# Data entries start

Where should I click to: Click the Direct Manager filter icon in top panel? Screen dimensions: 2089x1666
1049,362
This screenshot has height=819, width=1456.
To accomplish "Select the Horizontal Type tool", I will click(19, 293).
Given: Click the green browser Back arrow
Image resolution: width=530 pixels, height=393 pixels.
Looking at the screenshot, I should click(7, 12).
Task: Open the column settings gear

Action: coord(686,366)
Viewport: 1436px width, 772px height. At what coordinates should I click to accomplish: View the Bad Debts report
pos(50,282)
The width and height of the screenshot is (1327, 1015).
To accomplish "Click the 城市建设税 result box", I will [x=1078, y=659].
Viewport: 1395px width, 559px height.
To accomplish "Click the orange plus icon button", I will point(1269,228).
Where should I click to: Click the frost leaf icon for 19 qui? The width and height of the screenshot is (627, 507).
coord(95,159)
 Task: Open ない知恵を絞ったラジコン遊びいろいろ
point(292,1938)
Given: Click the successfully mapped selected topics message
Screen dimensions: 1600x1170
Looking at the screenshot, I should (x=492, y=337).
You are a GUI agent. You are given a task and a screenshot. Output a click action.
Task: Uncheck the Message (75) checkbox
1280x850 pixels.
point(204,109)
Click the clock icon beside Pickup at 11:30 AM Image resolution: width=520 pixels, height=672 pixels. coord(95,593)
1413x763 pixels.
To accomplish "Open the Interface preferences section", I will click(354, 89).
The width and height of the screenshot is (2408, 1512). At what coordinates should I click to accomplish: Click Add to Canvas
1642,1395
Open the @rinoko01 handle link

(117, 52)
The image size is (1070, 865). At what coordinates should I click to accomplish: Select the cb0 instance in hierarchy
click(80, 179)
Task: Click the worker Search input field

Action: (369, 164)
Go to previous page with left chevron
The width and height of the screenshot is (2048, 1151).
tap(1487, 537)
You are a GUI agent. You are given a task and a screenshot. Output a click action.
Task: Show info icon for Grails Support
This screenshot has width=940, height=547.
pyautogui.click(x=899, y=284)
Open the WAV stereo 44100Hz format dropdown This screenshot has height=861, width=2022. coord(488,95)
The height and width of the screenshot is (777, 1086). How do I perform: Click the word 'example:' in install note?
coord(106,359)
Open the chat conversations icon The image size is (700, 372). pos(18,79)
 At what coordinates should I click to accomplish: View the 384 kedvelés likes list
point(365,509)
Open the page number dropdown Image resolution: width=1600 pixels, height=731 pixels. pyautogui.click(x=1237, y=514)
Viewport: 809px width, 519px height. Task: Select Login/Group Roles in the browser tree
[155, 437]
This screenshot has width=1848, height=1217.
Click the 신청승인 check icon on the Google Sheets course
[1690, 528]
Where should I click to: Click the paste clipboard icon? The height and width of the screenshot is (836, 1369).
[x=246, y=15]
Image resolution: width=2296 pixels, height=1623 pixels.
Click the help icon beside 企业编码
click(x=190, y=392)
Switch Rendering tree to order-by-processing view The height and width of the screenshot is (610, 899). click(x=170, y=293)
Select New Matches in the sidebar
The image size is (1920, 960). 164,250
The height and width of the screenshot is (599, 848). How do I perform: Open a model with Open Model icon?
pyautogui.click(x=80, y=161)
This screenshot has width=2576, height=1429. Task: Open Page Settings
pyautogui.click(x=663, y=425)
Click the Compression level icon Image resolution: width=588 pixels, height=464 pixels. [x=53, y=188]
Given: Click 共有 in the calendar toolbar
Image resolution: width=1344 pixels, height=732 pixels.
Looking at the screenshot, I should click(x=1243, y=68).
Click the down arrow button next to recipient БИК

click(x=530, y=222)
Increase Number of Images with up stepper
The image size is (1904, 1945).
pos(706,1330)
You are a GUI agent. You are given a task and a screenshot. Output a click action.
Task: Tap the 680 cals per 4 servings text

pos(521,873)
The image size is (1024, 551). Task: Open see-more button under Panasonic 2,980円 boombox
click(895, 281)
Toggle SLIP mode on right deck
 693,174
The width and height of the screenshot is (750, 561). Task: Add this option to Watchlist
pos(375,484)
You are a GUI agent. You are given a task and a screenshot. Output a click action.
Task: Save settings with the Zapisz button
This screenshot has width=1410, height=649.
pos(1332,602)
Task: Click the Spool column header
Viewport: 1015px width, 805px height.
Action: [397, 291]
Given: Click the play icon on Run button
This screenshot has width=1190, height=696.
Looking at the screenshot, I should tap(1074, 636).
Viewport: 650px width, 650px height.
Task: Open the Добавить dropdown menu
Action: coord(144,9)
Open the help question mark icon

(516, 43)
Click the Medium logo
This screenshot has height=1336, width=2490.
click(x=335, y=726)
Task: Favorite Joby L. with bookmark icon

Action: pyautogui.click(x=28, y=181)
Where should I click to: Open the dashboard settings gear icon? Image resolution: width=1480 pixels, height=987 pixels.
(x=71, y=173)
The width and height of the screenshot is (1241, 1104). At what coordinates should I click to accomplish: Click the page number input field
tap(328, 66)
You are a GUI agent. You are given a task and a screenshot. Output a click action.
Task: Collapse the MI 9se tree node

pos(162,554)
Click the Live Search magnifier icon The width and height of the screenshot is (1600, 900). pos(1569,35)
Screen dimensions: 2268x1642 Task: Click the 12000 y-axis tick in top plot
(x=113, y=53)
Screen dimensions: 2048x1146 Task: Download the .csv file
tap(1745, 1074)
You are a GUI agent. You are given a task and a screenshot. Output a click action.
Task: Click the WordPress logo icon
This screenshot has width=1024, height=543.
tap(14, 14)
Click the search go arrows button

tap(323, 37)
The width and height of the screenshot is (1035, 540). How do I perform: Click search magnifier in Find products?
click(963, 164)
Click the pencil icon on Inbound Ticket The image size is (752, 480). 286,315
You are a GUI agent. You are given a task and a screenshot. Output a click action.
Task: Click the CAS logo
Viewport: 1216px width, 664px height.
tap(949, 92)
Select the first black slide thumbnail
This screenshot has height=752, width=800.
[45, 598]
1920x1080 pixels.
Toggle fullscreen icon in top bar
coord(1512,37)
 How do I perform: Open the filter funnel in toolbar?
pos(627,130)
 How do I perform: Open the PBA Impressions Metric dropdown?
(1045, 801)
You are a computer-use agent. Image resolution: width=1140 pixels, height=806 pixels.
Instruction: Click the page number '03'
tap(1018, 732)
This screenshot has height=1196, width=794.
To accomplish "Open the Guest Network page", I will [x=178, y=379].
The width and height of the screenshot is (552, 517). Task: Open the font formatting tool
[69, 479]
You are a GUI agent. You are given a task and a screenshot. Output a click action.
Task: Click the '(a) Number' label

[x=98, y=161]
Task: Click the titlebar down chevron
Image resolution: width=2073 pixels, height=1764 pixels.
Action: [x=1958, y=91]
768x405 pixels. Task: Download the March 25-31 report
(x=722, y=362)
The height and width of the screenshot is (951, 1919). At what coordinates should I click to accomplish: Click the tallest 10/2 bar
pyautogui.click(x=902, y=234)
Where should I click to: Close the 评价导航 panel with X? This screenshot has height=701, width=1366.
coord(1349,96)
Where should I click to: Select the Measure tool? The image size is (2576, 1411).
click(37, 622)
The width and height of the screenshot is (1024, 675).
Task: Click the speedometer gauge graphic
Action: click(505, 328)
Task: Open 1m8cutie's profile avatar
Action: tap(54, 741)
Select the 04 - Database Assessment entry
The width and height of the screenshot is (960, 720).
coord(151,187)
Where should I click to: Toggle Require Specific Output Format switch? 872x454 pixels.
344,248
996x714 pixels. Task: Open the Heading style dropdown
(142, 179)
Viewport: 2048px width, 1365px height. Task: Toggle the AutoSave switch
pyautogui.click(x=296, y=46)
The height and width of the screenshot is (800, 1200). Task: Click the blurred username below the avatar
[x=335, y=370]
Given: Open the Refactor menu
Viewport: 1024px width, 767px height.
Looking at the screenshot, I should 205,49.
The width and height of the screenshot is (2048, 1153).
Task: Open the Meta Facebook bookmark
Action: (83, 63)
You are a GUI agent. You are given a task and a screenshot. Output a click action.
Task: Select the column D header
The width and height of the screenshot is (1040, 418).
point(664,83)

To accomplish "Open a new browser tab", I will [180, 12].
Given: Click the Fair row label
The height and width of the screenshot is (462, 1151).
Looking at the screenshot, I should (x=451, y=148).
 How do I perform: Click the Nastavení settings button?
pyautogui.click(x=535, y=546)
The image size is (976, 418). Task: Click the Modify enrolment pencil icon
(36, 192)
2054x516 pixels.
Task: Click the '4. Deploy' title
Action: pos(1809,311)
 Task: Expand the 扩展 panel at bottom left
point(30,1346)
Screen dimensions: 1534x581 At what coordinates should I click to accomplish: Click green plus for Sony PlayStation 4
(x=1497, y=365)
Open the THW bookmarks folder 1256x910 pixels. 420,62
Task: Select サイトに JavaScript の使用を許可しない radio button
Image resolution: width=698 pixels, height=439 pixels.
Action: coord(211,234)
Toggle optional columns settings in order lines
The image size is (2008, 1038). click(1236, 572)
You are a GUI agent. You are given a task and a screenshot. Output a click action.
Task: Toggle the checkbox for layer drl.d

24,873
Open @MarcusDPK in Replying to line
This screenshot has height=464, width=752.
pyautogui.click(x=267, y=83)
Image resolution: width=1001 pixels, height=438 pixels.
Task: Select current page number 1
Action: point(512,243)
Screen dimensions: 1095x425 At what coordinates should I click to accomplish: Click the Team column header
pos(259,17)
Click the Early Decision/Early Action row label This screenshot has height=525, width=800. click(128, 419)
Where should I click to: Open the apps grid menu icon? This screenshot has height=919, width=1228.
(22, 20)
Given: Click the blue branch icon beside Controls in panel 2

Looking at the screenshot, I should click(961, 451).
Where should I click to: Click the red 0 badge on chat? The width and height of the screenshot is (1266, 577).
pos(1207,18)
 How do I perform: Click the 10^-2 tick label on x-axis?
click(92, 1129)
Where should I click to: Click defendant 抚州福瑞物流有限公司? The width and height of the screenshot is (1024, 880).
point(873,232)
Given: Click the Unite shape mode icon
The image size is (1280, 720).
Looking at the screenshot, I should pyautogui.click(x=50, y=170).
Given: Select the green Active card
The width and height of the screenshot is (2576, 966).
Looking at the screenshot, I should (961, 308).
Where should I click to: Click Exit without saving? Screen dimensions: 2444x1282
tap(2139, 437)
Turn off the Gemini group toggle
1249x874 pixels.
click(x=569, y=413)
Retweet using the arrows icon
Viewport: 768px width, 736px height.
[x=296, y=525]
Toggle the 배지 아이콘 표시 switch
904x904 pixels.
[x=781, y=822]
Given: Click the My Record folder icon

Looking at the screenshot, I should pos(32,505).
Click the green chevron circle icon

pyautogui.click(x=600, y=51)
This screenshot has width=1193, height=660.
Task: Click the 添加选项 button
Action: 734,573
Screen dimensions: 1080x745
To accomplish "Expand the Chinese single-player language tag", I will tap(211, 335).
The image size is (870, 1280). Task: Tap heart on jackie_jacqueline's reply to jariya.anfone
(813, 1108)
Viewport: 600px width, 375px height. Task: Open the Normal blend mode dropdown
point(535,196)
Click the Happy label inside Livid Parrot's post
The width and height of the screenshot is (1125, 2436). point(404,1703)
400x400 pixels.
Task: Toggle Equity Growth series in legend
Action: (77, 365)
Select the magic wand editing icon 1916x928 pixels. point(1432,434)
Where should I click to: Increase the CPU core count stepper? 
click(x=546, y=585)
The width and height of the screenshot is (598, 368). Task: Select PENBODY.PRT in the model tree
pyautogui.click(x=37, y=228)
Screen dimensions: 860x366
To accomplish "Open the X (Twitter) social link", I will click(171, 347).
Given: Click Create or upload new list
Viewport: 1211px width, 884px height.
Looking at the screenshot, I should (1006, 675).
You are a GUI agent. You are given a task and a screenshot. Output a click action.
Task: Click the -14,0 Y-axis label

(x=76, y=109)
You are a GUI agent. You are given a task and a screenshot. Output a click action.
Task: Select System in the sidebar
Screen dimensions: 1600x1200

# Data entries end

• _Work instructions_:
Can you give the records again from the start through the line containing "Looking at the screenshot, I should (x=492, y=337).", changing "Horizontal Type tool" to "Vertical Type tool" and leaving everything else as it is?

• _Solution for this exercise_:
Where should I click to: Click the Direct Manager filter icon in top panel? Screen dimensions: 2089x1666
1049,362
This screenshot has height=819, width=1456.
To accomplish "Select the Vertical Type tool", I will click(19, 293).
Given: Click the green browser Back arrow
Image resolution: width=530 pixels, height=393 pixels.
Looking at the screenshot, I should click(7, 12).
Task: Open the column settings gear

Action: coord(686,366)
Viewport: 1436px width, 772px height. At what coordinates should I click to accomplish: View the Bad Debts report
pos(50,282)
The width and height of the screenshot is (1327, 1015).
To accomplish "Click the 城市建设税 result box", I will [x=1078, y=659].
Viewport: 1395px width, 559px height.
To accomplish "Click the orange plus icon button", I will point(1269,228).
Where should I click to: Click the frost leaf icon for 19 qui? The width and height of the screenshot is (627, 507).
coord(95,159)
 Task: Open ない知恵を絞ったラジコン遊びいろいろ
point(292,1938)
Given: Click the successfully mapped selected topics message
Screen dimensions: 1600x1170
Looking at the screenshot, I should (x=492, y=337).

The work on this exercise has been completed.